Ces actes de secours, parfois isolés, parfois coordonnés, participent de ce que j’appelle, dans ma thèse la banalité du bien en contrepoint de la banalité du mal d’Hannah Arendt, soit la capacité d’agir moralement dans des circonstances extrêmes, souvent sans en mesurer la portée historique. 

En cela, la Maison des Mémoires d’Annemasse ne se borne pas à restituer les faits ; elle interroge non seulement la violence de l’occupation mais aussi les fondements moraux et sociaux du courage, redonnant place à ces gestes discrets de refus et de solidarité qui, à l’échelle d’un territoire, ont contribué à freiner l’entreprise génocidaire.

Un projet scientifique et muséographique exemplaire

Le projet repose sur une double exigence : scientifique et pédagogique. Sur le plan scientifique, il s’appuie sur un vaste ensemble de sources primaires – registre d’écrou, archives allemandes et françaises, témoignages oraux – permettant de restituer l’histoire avec rigueur et contextualisation. Sur le plan muséographique, la Maison des Mémoires adopte une scénographie immersive, articulant dispositifs audiovisuels, reconstitutions sonores, objets symboliques – tel le drapeau nazi qui flottait sur le bâtiment – et documents d’archives. L’objectif n’est pas tant de provoquer une émotion immédiate que de susciter une compréhension critique du passé.
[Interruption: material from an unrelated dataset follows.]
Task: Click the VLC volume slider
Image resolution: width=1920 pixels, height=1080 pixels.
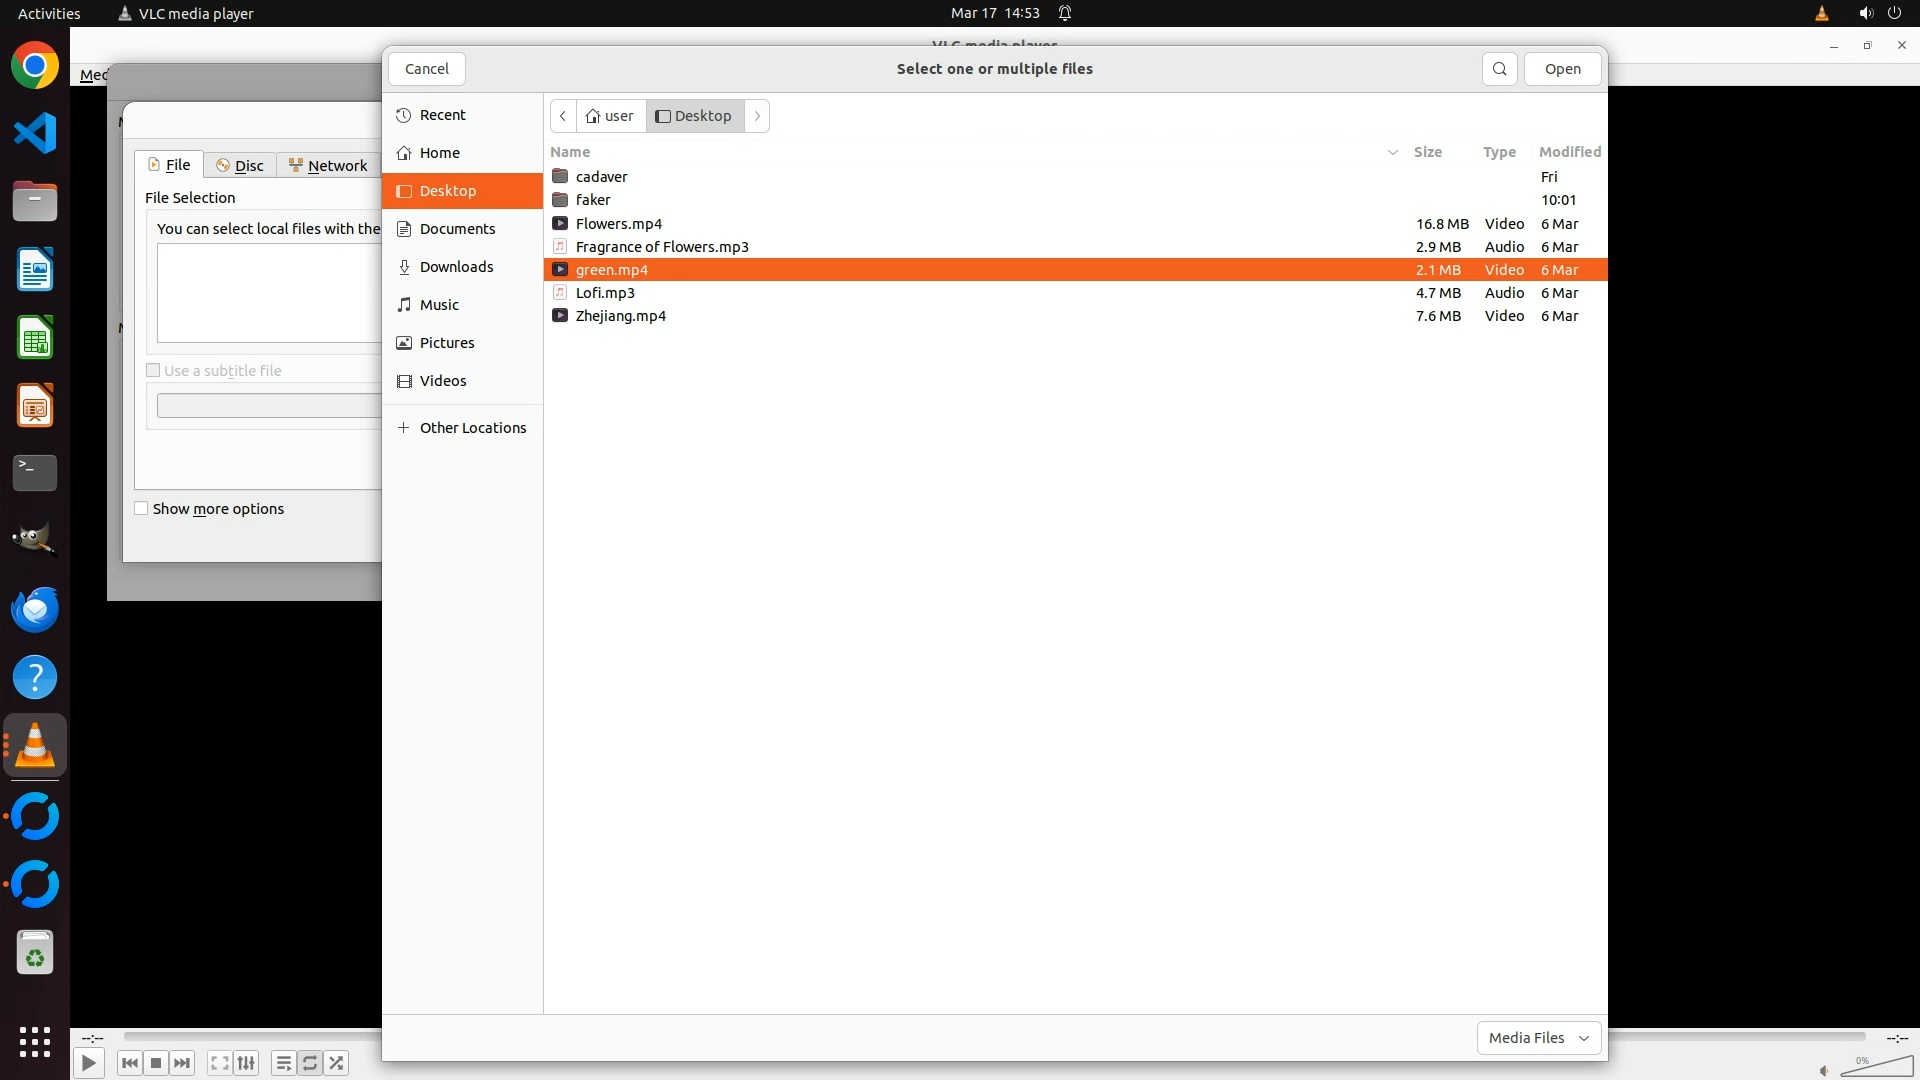Action: 1877,1068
Cette approche s’inscrit dans la lignée des grandes institutions mémorielles françaises, telles que le Mémorial de la Shoah à Paris, tout en affirmant la singularité d’un lieu reconstitué à l’identique : ici, les murs, les portes et les cellules conservent la trace matérielle de la violence subie et du courage opposé.

Une mémoire ancrée et partagée

L’ouverture de la Maison des Mémoires d’Annemasse s’inscrit dans le prolongement du mouvement mémoriel initié dans les années 1980, marqué par la reconnaissance officielle de la responsabilité de l’État français dans la déportation des Juifs et par la multiplication des lieux de mémoire décentralisés. En redonnant voix aux territoires périphériques, le musée contribue à une relecture décentrée de la Seconde Guerre mondiale, attentive aux microhistoires, aux réactions individuelles face à l’occupation et aux solidarités locales.

Ouverte gratuitement le mercredi, le samedi et le dimanche après-midi, la Maison des Mémoires se veut un espace de réflexion civique et de transmission active. J’organiserai prochainement des visites pour la communauté de l’Institut, afin de permettre à chacune et chacun de découvrir ce lieu exemplaire.

À l’heure où la montée de l’extrême droite en France et en Europe tend à banaliser le discours de la peur, du rejet et de la haine, ce musée rappelle avec force les conséquences tragiques de la stigmatisation et de la déshumanisation. En ravivant la mémoire des opprimés et de ceux qui leur portèrent secours, la Maison des Mémoires d’Annemasse rappelle que comprendre le passé demeure une condition essentielle pour préserver la dignité humaine et défendre les valeurs démocratiques qui en sont issues.